* **Problem set**
• A. Reproduce the article on Herman Cain's Tennessee campaign stops from "(Updates with comment" up to and including "Republican presidential nomination.".
• B. Summarize the article on Herman Cain's Tennessee campaign stops in three sentences.

* **Quoted text**
_ _ _ _ _ _ _

(Updates with comment from fourth paragraph.)
Oct. 15 (Bloomberg) -- Herman Cain, taking his economic plan to rural Tennessee, said his proposed 9-9-9 tax overhaul distinguishes him from the conventional options favored by his rivals for the Republican presidential nomination.
“All the other Republican candidates, God bless them all, start with the current tax code,” Cain, the new leader in some Republican primary presidential polls, said at a city park in Bartlett, Tennessee, yesterday. “It’s been a mess for decades.”
Cain rejected criticism by Texas Governor Rick Perry and other rivals that his proposed 9 percent taxes on personal and business income, along with a new 9 percent federal sales tax, would raise levies on low- and middle-income citizens.
“No, I’m not going to change” the 9-9-9 plan, Cain said in Cookesville today. “I’m not going to back down. It’s how we’re going to get this economy going again.”
The plan would replace payroll taxes now embedded in products, reducing prices to offset the new sales tax, along with eliminating capital gains and inheritance taxes, Cain said. The plan showed his business-oriented, problem-solving approach, he said.
Cain’s comments drew repeated applause at Tea Party- supported events in five small towns in Tennessee that each attracted more than 500 people. One of the largest gatherings included more than 1,500 people at an exhibition hall in Waverly, a town of about 4,000 people 65 miles west of Nashville. Cain concluded his talk by singing a gospel song, “He Looked Beyond My Faults.”
Cain’s stand on immigration policy has helped him overtake Texas Governor Rick Perry in polls, said Chuck Smith, a retired engineer and spokesman for the Roane County Tea Party in Harriman, Tennessee.
“He hit all the Tea Party buttons including taxes and immigration,” Smith said today.
The U.S. should secure its border with Mexico by building a 20-foot, barbed-wire, electrified fence, Cain said in Cookesville today. The fence would have signs, in English and Spanish, saying “it will kill you,’” he said.
Retired factory representative Jimmy Stevens of Waverly said yesterday he decided Cain was his favorite candidate about three weeks ago. “He is ultra conservative and that’s what I like,” said Stevens, a spokesman for the Humphreys County Tea Party, which helped organize the event. “We don’t want moderates or Republicans in name only.”

_ _ _ _ _ _ _

* **Recorded information**
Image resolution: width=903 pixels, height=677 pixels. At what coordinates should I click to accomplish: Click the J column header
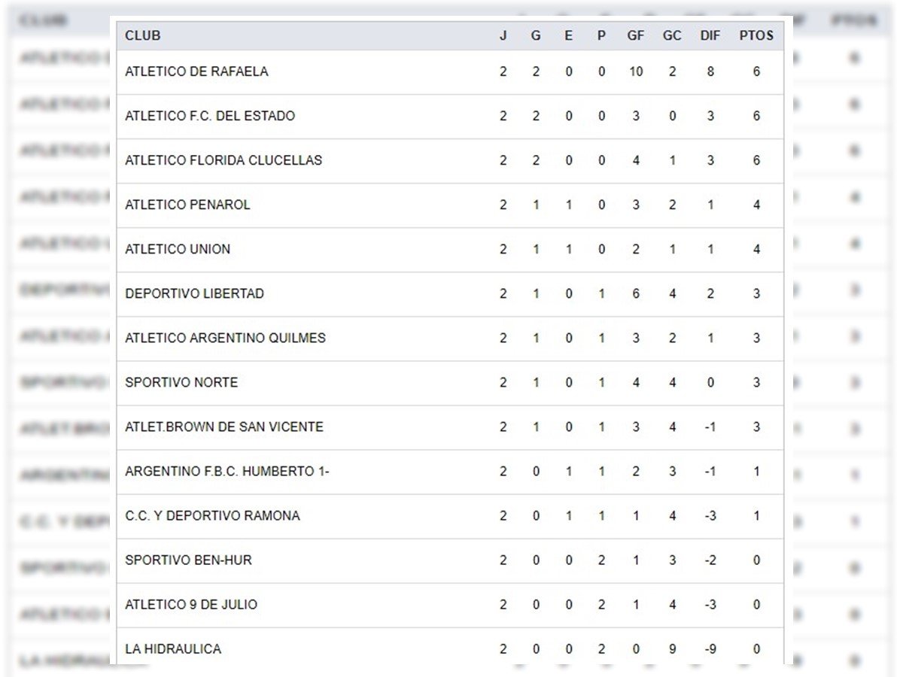click(503, 35)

_ _ _ _ _ _ _

* **Answers to the tasks**
• A.
(Updates with comment from fourth paragraph.)
Oct. 15 (Bloomberg) -- Herman Cain, taking his economic plan to rural Tennessee, said his proposed 9-9-9 tax overhaul distinguishes him from the conventional options favored by his rivals for the Republican presidential nomination.

• B. While campaigning in rural Tennessee, Herman Cain said his 9-9-9 tax plan sets him apart from his Republican rivals, who start with the current tax code. He rejected criticism from Rick Perry and others that the plan would raise taxes on low- and middle-income citizens, and he also called for an electrified fence on the border with Mexico. His comments drew repeated applause at Tea Party-supported events, and a local Tea Party spokesman said Cain's immigration stance had helped him overtake Perry in polls.